My mother never drove a car. Well, just once. The story goes that my father gave her one driving lesson, not long after we immigrated to New Zealand. We were living in Christchurch and the car was an old Austin. You would have had to double the clutch (Google it if you are too young to know what I’m talking about), so my mother would have been going pretty slow. I doubt she would have gotten out of second gear.
Apparently, my father said something about a garage they were driving past, and my mother looked at it and turned the wheel in its direction. If my father hadn’t tried to rip the handbrake out of the floor and turned the key off, he reckoned they would have entered it, but not through the garage door.
That was her last ever driving lesson. If you ask me, my father had trust issues and never wanted my mother to have any thoughts of independence. Immigrating to New Zealand happened in a big hurry, when I was still in nappies, and they arrived in New Zealand with a suitcase and about 10 pounds. He kept my mother under his thumb and I think he liked the fact that she couldn’t drive, and therefore going anywhere without him, wasn’t going to be easy.
Ironically he mellowed later in life and she was allowed on the wheel of our ketch on occasion.
Don’t worry, this is leading somewhere. A lot of the time we lived close to a dairy or grocery store and the local butcher shop, so she could walk home with her groceries. Fridges were fairly small, so you went often, rather than doing a big shop once or twice a fortnight, as we do now.
When we lived in Titirangi the roads were steep and sometimes my mother would go to the phone box and call the local taxi company to drive her home with her groceries. Titirangi Taxis consisted of two cars and she knew the drivers by name. Unlike today’s taxis, they were quite happy to drive her 1-2 km trip home. Sometimes they would even carry the groceries up to the house for her.
Our first phone ever, was when we lived at 1A View Rd, Titirangi, in Auckland’s rainforest in the late 60s.
I wasn’t much interested in the telephone in those days, but well aware of it. We had a party line. Our number was 503M which was 2 long rings and our neighbors, the Budgens were 503R, which was short - long - short. I would answer it if it kept ringing and there was nobody else around, but it was never for me. I might have to write a message. I still remember running between our house and the neighbors to put a message on their doorstep. That was our version of voice-mail.
As kids, we were hardly ever inside. We had the bush, loads of fruit trees, and a decent-sized section. When a phone rang we would listen for the ringtone, and if it was the neighbor’s phone and they were outside, we would yell out to them, if we thought they didn’t hear it. Quite a few people had extension bells for their landline phones.
This reminds me of a one-hit-wonder song from 1977 by Meri Wilson called Telephone Man. Do you remember it? It was a fun song with a bit of innuendo. I wonder what became of her. Maybe she’s still on the phone….

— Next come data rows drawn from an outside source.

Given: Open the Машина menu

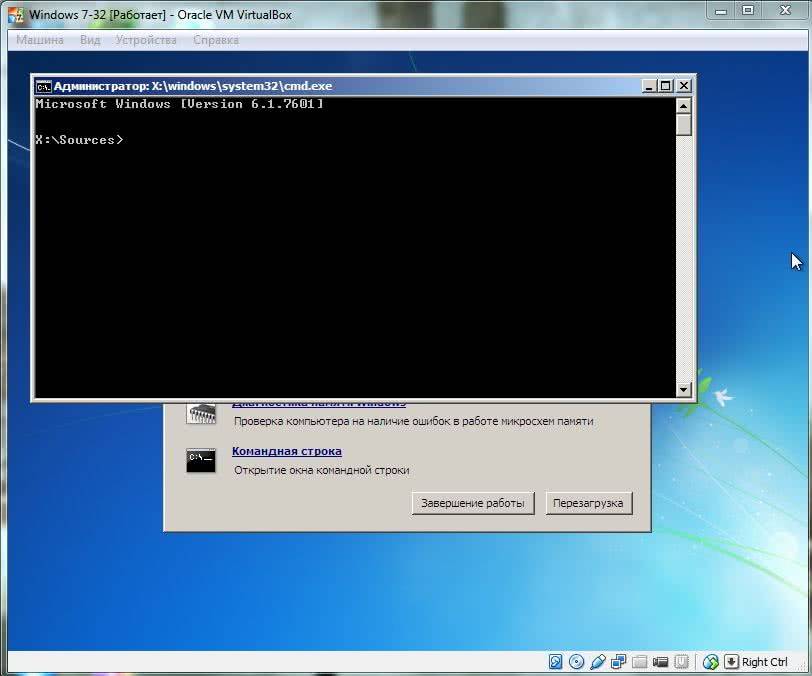Looking at the screenshot, I should click(x=40, y=40).
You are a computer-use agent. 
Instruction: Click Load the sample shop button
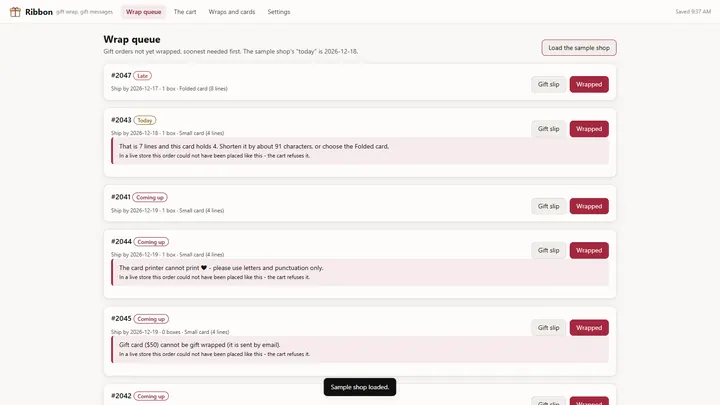click(579, 48)
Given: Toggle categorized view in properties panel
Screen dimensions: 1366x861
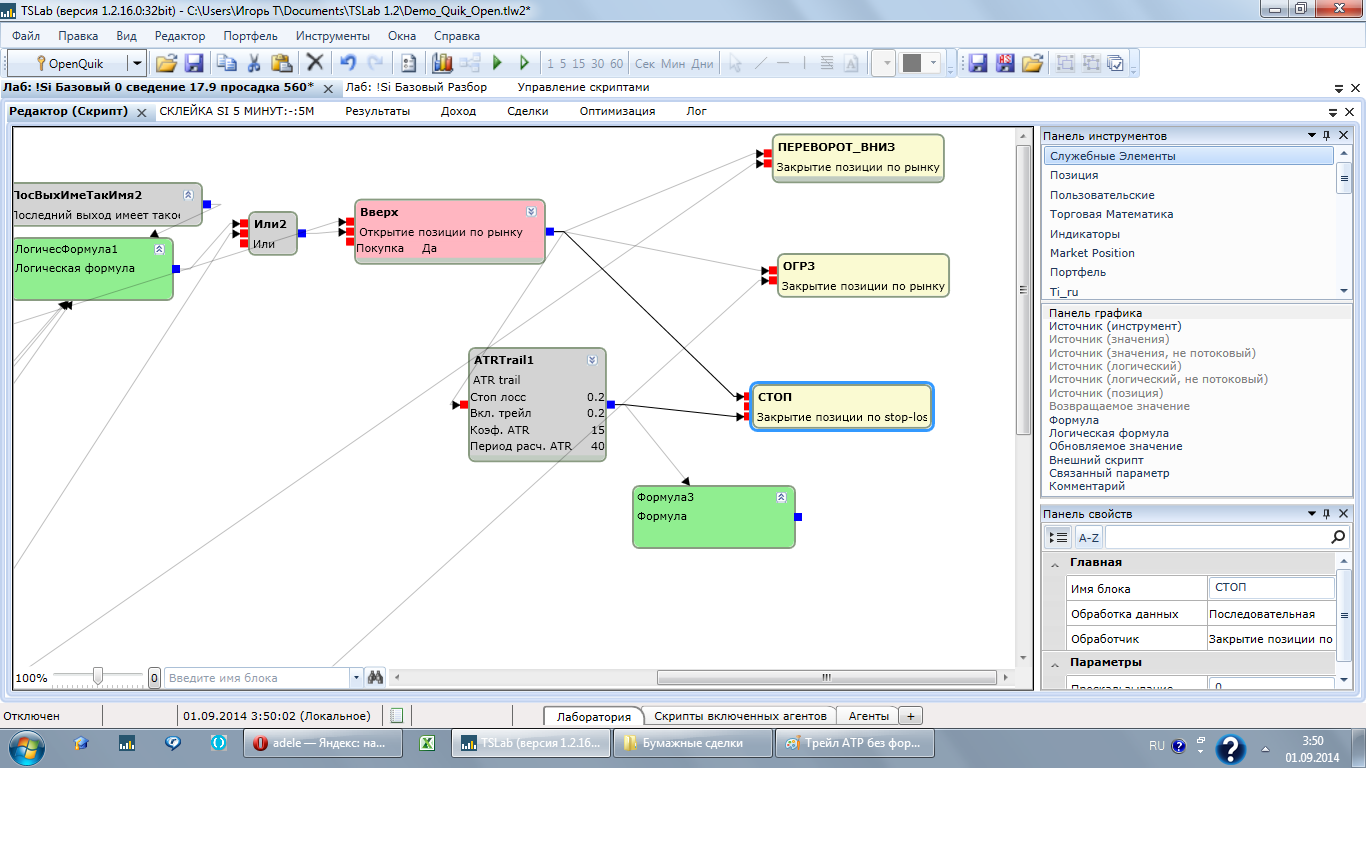Looking at the screenshot, I should tap(1058, 538).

Life couldn’t have been more different in the 1970s from what it is today, and while what we have today was predicted by Science Fiction writers and inventors of the 60s, the idea of mobile phones that showed video just wasn’t something that anyone considered, other than the Jetsons.
In 1970, as a kid, I got to visit the Evoluon, in Eindhoven in the Netherlands. It was like a futuristic museum of technology made by Philips. When we walked in we could pick up a box with a headset, choose from a range of languages, and by selecting a number, we would get audio information about each exhibit. I chose English of course, I thought it would look cool to ask for the English one in Holland.
An exhibit I will never forget was a video phone. Remember, this was 1970. I pushed a button and had a brief chat with a total stranger in a different wing of the building, and could see them, as they answered me on a black-and-white screen.
The theory in the world of telecommunications in the 70s and 80s was that this invention never went anywhere, and wouldn’t in the future, because no woman would answer the phone unless she had her make-up on. This was the fatal flaw. Don’t shoot me. That was the common wisdom of the day.
Something I learned the hard way over the years, was that people had to be ready for the technology. If they weren’t it didn’t matter how clever innovation was. The Gartner Hype Cycle wasn’t even a thing until 1995.
Things just happened a lot more slowly back then.
So there was the home phone, and the business phone, and if you didn’t want to be overheard at home, or needed to communicate when you were not at home, there was the phone box. Eventually, as we started to develop rudimentary data over mobile, with the advent of payment technology, we got rid of the coin slot, which required Post Office staff, to travel around a town or city, to collect coins out of the phone box, and coins were replaced with a telephone card. A job that used to be common, disappeared from sight, and recent generations wouldn’t even know people did that back in the day.
My song, Telephone Card came from a mixture of experiences relating to the phone booths. Not so much the cards themselves. I collected a few cards as souvenirs, but hardly ever used a phone box.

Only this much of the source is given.